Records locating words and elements
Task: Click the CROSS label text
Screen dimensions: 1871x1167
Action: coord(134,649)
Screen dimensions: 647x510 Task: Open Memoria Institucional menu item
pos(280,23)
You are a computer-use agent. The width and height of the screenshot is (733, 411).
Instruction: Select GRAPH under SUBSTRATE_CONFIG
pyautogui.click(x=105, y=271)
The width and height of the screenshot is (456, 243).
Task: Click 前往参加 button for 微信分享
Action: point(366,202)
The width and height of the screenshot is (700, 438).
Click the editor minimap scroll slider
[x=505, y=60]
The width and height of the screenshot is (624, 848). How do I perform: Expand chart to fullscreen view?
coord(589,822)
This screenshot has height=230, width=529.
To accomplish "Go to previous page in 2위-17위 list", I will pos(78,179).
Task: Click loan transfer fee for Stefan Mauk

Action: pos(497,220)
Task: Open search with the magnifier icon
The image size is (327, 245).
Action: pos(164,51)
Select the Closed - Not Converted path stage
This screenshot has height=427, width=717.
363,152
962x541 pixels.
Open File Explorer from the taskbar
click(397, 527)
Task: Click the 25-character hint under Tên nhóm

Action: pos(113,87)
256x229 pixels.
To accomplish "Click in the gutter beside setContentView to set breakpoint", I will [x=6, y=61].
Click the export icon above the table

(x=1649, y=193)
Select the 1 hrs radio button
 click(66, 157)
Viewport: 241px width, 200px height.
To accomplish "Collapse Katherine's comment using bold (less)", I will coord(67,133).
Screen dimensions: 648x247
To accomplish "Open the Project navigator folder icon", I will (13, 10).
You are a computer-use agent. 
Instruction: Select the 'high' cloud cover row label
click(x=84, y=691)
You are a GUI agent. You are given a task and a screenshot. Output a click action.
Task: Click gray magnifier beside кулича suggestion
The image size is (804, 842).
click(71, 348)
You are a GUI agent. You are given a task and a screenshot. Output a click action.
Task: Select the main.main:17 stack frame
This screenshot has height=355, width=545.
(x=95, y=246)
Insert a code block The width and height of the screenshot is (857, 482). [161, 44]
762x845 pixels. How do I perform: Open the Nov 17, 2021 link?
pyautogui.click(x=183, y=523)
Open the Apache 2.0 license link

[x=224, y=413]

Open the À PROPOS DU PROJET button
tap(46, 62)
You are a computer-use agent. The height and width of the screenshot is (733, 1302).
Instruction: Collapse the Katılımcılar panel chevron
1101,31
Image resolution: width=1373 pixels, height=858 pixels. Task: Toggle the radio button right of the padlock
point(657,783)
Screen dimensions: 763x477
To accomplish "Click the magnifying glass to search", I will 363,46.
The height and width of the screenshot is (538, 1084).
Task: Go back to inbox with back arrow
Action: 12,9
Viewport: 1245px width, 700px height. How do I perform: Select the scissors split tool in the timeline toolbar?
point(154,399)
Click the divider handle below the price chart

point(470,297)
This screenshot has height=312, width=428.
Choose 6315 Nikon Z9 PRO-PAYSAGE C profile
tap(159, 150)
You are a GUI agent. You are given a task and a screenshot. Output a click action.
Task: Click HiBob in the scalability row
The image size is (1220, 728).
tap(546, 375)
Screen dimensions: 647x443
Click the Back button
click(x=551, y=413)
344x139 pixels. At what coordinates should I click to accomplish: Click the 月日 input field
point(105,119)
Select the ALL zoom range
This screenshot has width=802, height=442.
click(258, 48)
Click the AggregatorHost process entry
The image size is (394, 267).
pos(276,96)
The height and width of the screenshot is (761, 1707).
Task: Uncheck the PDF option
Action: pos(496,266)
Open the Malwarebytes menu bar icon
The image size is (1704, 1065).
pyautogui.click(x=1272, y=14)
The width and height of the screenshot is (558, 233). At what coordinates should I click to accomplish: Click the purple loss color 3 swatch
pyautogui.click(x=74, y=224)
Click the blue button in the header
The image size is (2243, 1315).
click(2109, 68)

_What to do_: Repeat the lines from the one containing "Task: Click the 25-character" through the one containing "tap(46, 62)", swapping "pixels" for "px" and leaving everything else unchanged.

_Written solution_:
Task: Click the 25-character hint under Tên nhóm

Action: pos(113,87)
256x229 px.
To accomplish "Click in the gutter beside setContentView to set breakpoint", I will [x=6, y=61].
Click the export icon above the table

(x=1649, y=193)
Select the 1 hrs radio button
 click(66, 157)
Viewport: 241px width, 200px height.
To accomplish "Collapse Katherine's comment using bold (less)", I will coord(67,133).
Screen dimensions: 648x247
To accomplish "Open the Project navigator folder icon", I will (13, 10).
You are a computer-use agent. 
Instruction: Select the 'high' cloud cover row label
click(x=84, y=691)
You are a GUI agent. You are given a task and a screenshot. Output a click action.
Task: Click gray magnifier beside кулича suggestion
The image size is (804, 842).
click(71, 348)
You are a GUI agent. You are given a task and a screenshot. Output a click action.
Task: Select the main.main:17 stack frame
This screenshot has height=355, width=545.
(x=95, y=246)
Insert a code block The width and height of the screenshot is (857, 482). [161, 44]
762x845 px. How do I perform: Open the Nov 17, 2021 link?
pyautogui.click(x=183, y=523)
Open the Apache 2.0 license link

[x=224, y=413]

Open the À PROPOS DU PROJET button
tap(46, 62)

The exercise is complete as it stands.